Take some time this October to educate yourself on this stigmatized issue
By Alex Stanton, Staff Writer
In terms of bringing awareness to and assisting those who are less fortunate, there hasn’t been a more game-changing decade than this one. Nearly 50 years after Stonewall, gay marriage is finally legal in the States. The inequalities between genders and races have been acknowledged, and less privileged voices are being heard. Not to mention, one of the single most famous people in the western world this year is Caitlyn Jenner, who came out as a transgender woman and publicly transitioned. But things are far from perfect.
As is the case with these aforementioned aspects of social progression, we’ve come incredibly far with bringing awareness to mental illnesses, and improving treatment and conditions for those who suffer from them. For most of recorded history, insanity was generally chalked up to magic or demons—even as recently as 50 years ago. However, in the past there was still such a massive misunderstanding of mental illnesses that treating them usually did more harm than good.
Stories from the past, such as those of Rosemary Kennedy, who was lobotomized at age 23 for a simple learning disability, show just how important it is to make people aware of these illnesses—to understand what those who suffer go through, and how we need to keep pushing on and progressing to a world where we can quickly turn mental illness into mental wellness. In order to promote understanding, I’ve decided to address some of the more common mental illnesses of our generation.

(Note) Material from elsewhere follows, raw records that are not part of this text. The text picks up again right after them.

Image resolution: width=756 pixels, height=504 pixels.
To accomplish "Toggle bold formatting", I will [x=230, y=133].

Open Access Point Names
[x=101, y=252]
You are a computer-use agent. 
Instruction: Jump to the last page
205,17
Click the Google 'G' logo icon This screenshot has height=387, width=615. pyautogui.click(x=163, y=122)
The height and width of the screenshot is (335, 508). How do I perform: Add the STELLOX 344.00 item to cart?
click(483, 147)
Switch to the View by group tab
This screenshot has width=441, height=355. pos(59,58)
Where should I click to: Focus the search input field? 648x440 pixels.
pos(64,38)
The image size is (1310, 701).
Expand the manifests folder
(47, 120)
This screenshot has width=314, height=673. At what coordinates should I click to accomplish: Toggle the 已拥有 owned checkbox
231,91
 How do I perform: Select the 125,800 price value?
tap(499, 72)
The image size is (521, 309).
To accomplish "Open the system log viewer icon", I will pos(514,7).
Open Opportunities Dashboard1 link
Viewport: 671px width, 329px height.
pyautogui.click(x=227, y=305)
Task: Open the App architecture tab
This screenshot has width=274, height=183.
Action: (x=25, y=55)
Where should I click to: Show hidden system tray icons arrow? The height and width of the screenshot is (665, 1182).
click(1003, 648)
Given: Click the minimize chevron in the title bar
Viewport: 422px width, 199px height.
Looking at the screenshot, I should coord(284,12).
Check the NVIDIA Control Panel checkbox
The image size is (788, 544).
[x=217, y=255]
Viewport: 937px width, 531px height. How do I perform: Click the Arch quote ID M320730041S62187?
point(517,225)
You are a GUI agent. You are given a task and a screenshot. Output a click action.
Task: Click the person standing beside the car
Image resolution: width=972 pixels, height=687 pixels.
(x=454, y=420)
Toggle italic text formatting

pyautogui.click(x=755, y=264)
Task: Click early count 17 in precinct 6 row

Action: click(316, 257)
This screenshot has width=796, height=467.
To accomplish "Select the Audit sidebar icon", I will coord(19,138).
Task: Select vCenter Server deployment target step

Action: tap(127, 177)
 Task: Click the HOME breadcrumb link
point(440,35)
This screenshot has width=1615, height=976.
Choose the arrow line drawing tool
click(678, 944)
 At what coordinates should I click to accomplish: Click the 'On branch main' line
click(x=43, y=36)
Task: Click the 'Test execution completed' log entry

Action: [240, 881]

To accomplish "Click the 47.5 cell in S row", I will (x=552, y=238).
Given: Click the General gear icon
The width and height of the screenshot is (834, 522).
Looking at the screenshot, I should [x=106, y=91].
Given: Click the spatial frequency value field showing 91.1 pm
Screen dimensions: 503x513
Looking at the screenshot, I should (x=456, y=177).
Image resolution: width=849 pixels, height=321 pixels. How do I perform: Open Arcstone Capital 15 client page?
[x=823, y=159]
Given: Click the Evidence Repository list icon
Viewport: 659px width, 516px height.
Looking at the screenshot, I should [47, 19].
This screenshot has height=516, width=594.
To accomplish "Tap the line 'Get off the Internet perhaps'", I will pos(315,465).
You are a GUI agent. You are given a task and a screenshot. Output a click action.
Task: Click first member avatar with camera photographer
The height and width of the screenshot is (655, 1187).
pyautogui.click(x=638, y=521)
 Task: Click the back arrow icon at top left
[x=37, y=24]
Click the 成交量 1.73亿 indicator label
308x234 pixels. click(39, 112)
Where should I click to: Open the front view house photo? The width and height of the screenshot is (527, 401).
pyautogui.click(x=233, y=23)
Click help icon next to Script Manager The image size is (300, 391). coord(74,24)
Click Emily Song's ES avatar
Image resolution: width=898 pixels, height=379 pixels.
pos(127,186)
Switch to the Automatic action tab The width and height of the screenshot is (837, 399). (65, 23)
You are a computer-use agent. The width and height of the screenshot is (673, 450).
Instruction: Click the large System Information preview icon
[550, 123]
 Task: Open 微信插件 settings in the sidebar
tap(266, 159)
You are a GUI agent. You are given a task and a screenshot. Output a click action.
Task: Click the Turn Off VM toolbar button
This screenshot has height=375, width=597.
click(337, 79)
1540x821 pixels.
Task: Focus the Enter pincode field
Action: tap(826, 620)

Attention Deficit Hyperactive Disorder (ADHD)
Easily the most commonly diagnosed mental disorder among children and adolescents, ADHD is a condition that manifests itself in many different facets of one’s personality. It can generally be categorized into one of two types of ADHD; the first and more stereotypical is the hyperactive type, which causes restlessness, hyperactivity, and an overall inability to just chill out. The second, and more common, is the inattentive type, which is the space cadet version of ADHD—lots of daydreaming, forgetfulness, and lethargy. It’s usually treated with a strict regimen of waking up and going to bed at the same time, as well as focus-enhancing stimulants such as Adderall.
This ailment was originally referred to by the much less vague name “manic-depressive disorder”, and it’s exactly as advertised: someone who suffers from bipolar disorder experiences a roller coaster of emotions, going through one period of time feeling like the lowest of the low (crying, hopelessness, and, in some cases, self harm), only to turn it all around suddenly and end up in a state of extreme energy and happiness. In this state, sufferers are known to be extremely impulsive to the point of being a danger to themselves. Unfortunately, bipolar disorder is one of the most stigmatized mental illnesses, and like others, there is no cure. Management involves cognitive behavioural therapy with a specialist, and a strict diet of mood stabilizing medication.
Major Depressive Disorder (MDD)
As anyone who’s been diagnosed can tell you, there’s “feeling depressed” and then there’s “having depression”, and they’re similar in name only. The major difference between the two is the ever-present quality of feeling incredibly down. This can manifest itself in seriously disabling ways, including but not limited to suicidal thoughts, an inability to feel pleasure, a stagnant sex drive, and difficulty just getting out of bed in the morning and doing what you need to do to survive. Fortunately, it can often be managed with anti-depressant medication, although sufferers may have to try multiple medications to find the correct one for them.
Obsessive-Compulsive Disorder (OCD)
As someone who suffers from mental illness (not this one, though), there are few things that piss me off more than hearing someone say something along the lines of: “Oh, you know, whenever I stack my movies on the shelf, I always put them in alphabetical order by director. I’m sooooo OCD.” Stuff like that really underestimates the impact OCD has on an actual sufferer. Not only does OCD show itself through odd habits, such as constant handwashing—to the point where sores will develop—a less spoken about symptom of OCD is intrusive thoughts. For an emotionally fragile individual with mental illness, thoughts that they don’t want to have—be they demonic, violent, or vulgar—can be disastrous for their mental state.
Mental illness, though still stigmatized and shushed in society, affects about one in five adults in North America every single year. One fifth of our peers are suffering greatly, usually either in silence or without treatment. Take time this month to learn about this, because mental illnesses are only becoming more understood as our society moves forward.